What you are asked to do: Reproduce the listing that follows, unchanged and complete.

========================================================================

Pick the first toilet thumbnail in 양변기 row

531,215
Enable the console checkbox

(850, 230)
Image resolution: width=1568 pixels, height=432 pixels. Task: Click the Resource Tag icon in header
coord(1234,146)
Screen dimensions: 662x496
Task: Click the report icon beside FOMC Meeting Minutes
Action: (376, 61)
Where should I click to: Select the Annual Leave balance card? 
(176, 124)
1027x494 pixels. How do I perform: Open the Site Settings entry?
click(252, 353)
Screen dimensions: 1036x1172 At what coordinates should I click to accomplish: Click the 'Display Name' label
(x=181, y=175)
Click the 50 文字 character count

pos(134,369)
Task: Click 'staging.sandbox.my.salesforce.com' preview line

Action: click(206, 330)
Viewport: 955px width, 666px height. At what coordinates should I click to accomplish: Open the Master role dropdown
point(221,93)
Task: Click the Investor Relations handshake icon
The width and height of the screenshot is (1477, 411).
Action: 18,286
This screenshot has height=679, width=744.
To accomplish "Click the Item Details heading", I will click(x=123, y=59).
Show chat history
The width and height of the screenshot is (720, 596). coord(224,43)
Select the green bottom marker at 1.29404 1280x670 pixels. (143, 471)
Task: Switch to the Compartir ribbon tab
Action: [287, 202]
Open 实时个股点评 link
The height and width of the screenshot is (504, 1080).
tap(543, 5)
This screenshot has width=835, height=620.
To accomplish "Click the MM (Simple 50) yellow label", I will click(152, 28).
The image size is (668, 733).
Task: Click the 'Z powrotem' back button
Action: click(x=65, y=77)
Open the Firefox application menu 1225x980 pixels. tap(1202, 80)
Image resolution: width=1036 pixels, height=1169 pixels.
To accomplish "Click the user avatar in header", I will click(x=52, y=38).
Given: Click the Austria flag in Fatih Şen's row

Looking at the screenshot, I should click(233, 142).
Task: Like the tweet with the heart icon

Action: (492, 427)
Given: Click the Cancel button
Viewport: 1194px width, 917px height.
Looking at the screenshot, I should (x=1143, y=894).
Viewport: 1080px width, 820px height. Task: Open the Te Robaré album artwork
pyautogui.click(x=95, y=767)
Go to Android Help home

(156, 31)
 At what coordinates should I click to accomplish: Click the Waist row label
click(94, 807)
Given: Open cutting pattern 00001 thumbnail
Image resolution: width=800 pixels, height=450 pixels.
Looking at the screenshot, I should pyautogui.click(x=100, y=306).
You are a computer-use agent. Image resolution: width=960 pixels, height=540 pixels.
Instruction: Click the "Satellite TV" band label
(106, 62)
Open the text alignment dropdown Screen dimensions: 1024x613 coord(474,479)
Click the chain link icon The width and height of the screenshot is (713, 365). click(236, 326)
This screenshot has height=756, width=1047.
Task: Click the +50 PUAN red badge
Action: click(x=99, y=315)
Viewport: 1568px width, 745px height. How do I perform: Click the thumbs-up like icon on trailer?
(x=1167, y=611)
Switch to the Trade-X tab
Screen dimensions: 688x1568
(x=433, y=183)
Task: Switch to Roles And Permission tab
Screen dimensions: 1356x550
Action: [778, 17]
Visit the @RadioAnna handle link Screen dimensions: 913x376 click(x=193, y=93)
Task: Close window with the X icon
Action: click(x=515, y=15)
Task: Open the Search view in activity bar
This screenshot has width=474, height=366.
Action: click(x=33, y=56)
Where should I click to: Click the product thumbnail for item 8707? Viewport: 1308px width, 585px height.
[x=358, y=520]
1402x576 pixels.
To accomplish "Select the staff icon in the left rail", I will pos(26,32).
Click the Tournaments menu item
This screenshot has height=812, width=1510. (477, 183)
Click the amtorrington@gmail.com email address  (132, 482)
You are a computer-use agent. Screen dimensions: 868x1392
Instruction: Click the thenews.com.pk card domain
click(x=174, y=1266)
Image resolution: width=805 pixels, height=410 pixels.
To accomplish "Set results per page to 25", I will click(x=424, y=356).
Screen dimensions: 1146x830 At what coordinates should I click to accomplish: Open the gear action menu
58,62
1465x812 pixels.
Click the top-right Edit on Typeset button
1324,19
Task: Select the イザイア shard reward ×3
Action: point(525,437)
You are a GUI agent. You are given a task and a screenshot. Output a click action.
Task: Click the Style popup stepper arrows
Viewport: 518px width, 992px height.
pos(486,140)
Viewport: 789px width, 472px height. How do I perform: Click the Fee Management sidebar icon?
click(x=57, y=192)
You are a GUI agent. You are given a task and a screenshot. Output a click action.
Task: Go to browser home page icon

========================================================================

Answer space:
Pick the first toilet thumbnail in 양변기 row

531,215
Enable the console checkbox

(850, 230)
Image resolution: width=1568 pixels, height=432 pixels. Task: Click the Resource Tag icon in header
coord(1234,146)
Screen dimensions: 662x496
Task: Click the report icon beside FOMC Meeting Minutes
Action: (376, 61)
Where should I click to: Select the Annual Leave balance card? 
(176, 124)
1027x494 pixels. How do I perform: Open the Site Settings entry?
click(252, 353)
Screen dimensions: 1036x1172 At what coordinates should I click to accomplish: Click the 'Display Name' label
(x=181, y=175)
Click the 50 文字 character count

pos(134,369)
Task: Click 'staging.sandbox.my.salesforce.com' preview line

Action: click(206, 330)
Viewport: 955px width, 666px height. At what coordinates should I click to accomplish: Open the Master role dropdown
point(221,93)
Task: Click the Investor Relations handshake icon
The width and height of the screenshot is (1477, 411).
Action: 18,286
This screenshot has height=679, width=744.
To accomplish "Click the Item Details heading", I will click(x=123, y=59).
Show chat history
The width and height of the screenshot is (720, 596). coord(224,43)
Select the green bottom marker at 1.29404 1280x670 pixels. (143, 471)
Task: Switch to the Compartir ribbon tab
Action: [287, 202]
Open 实时个股点评 link
The height and width of the screenshot is (504, 1080).
tap(543, 5)
This screenshot has width=835, height=620.
To accomplish "Click the MM (Simple 50) yellow label", I will click(152, 28).
The image size is (668, 733).
Task: Click the 'Z powrotem' back button
Action: click(x=65, y=77)
Open the Firefox application menu 1225x980 pixels. tap(1202, 80)
Image resolution: width=1036 pixels, height=1169 pixels.
To accomplish "Click the user avatar in header", I will click(x=52, y=38).
Given: Click the Austria flag in Fatih Şen's row

Looking at the screenshot, I should click(233, 142).
Task: Like the tweet with the heart icon

Action: (492, 427)
Given: Click the Cancel button
Viewport: 1194px width, 917px height.
Looking at the screenshot, I should (x=1143, y=894).
Viewport: 1080px width, 820px height. Task: Open the Te Robaré album artwork
pyautogui.click(x=95, y=767)
Go to Android Help home

(156, 31)
 At what coordinates should I click to accomplish: Click the Waist row label
click(94, 807)
Given: Open cutting pattern 00001 thumbnail
Image resolution: width=800 pixels, height=450 pixels.
Looking at the screenshot, I should pyautogui.click(x=100, y=306).
You are a computer-use agent. Image resolution: width=960 pixels, height=540 pixels.
Instruction: Click the "Satellite TV" band label
(106, 62)
Open the text alignment dropdown Screen dimensions: 1024x613 coord(474,479)
Click the chain link icon The width and height of the screenshot is (713, 365). click(236, 326)
This screenshot has height=756, width=1047.
Task: Click the +50 PUAN red badge
Action: click(x=99, y=315)
Viewport: 1568px width, 745px height. How do I perform: Click the thumbs-up like icon on trailer?
(x=1167, y=611)
Switch to the Trade-X tab
Screen dimensions: 688x1568
(x=433, y=183)
Task: Switch to Roles And Permission tab
Screen dimensions: 1356x550
Action: [778, 17]
Visit the @RadioAnna handle link Screen dimensions: 913x376 click(x=193, y=93)
Task: Close window with the X icon
Action: click(x=515, y=15)
Task: Open the Search view in activity bar
This screenshot has width=474, height=366.
Action: click(x=33, y=56)
Where should I click to: Click the product thumbnail for item 8707? Viewport: 1308px width, 585px height.
[x=358, y=520]
1402x576 pixels.
To accomplish "Select the staff icon in the left rail", I will pos(26,32).
Click the Tournaments menu item
This screenshot has height=812, width=1510. (477, 183)
Click the amtorrington@gmail.com email address  (132, 482)
You are a computer-use agent. Screen dimensions: 868x1392
Instruction: Click the thenews.com.pk card domain
click(x=174, y=1266)
Image resolution: width=805 pixels, height=410 pixels.
To accomplish "Set results per page to 25", I will click(x=424, y=356).
Screen dimensions: 1146x830 At what coordinates should I click to accomplish: Open the gear action menu
58,62
1465x812 pixels.
Click the top-right Edit on Typeset button
1324,19
Task: Select the イザイア shard reward ×3
Action: point(525,437)
You are a GUI agent. You are given a task and a screenshot. Output a click action.
Task: Click the Style popup stepper arrows
Viewport: 518px width, 992px height.
pos(486,140)
Viewport: 789px width, 472px height. How do I perform: Click the Fee Management sidebar icon?
click(x=57, y=192)
You are a GUI agent. You are given a task and a screenshot. Output a click action.
Task: Go to browser home page icon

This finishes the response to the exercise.